BEGIN

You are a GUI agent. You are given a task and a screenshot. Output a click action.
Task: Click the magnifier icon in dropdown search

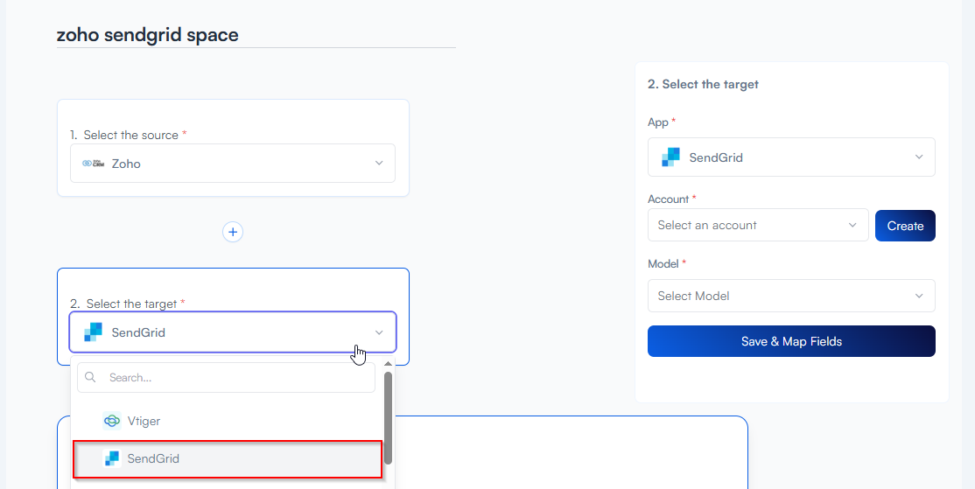click(x=91, y=378)
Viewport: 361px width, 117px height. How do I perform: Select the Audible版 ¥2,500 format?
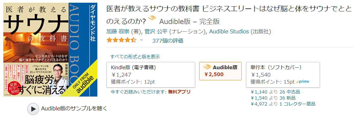click(220, 71)
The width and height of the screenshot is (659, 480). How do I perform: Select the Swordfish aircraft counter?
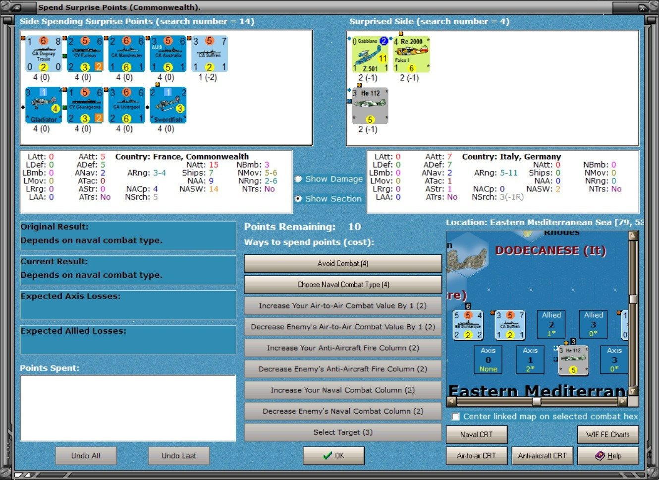168,105
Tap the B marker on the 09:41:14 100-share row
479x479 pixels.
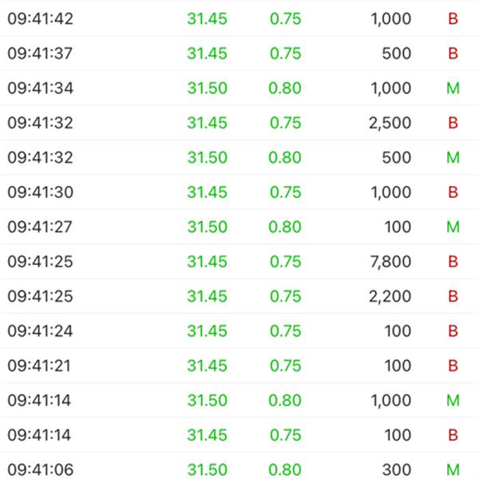[453, 435]
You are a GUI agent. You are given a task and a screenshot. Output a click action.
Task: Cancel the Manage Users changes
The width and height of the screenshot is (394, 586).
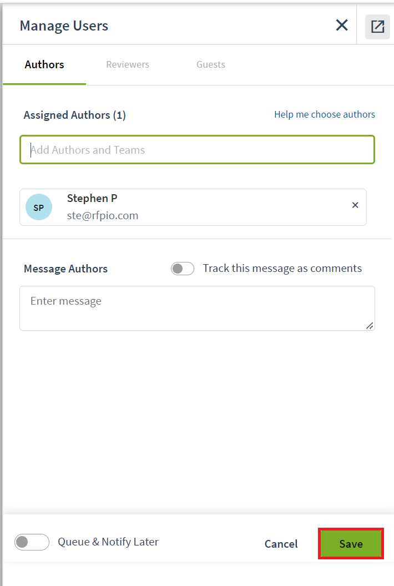point(281,544)
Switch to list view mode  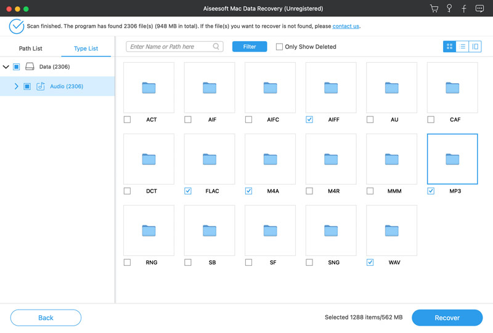pyautogui.click(x=462, y=47)
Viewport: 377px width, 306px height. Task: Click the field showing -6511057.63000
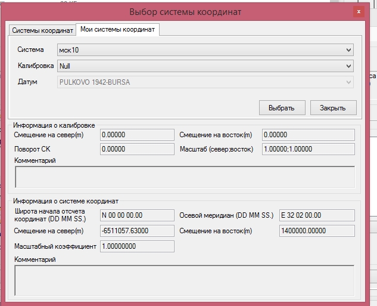pos(136,231)
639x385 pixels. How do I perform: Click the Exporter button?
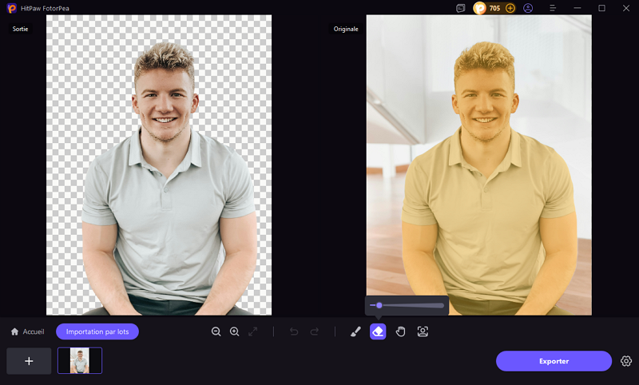(x=554, y=361)
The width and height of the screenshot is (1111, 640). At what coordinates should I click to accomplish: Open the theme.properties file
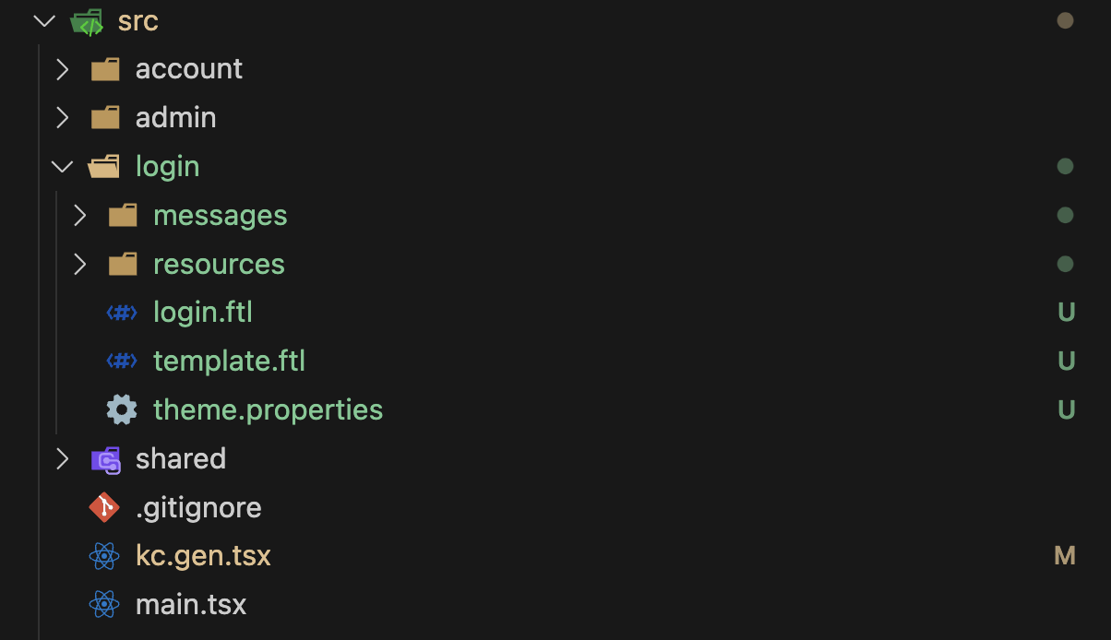pos(268,409)
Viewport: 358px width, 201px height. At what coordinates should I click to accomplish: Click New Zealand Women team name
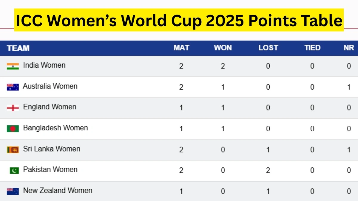click(x=58, y=191)
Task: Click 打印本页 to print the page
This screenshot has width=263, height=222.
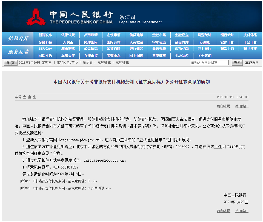Action: tap(224, 106)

END

Would you give again, exactly as written, the lines from the one containing "Viewport: 358px width, 201px" through the end of the records, with no pictures and no other lines?

# Your response
Viewport: 358px width, 201px height. At what coordinates should I click to accomplish: Click New Zealand Women team name
click(x=58, y=191)
Task: Click 打印本页 to print the page
This screenshot has width=263, height=222.
Action: tap(224, 106)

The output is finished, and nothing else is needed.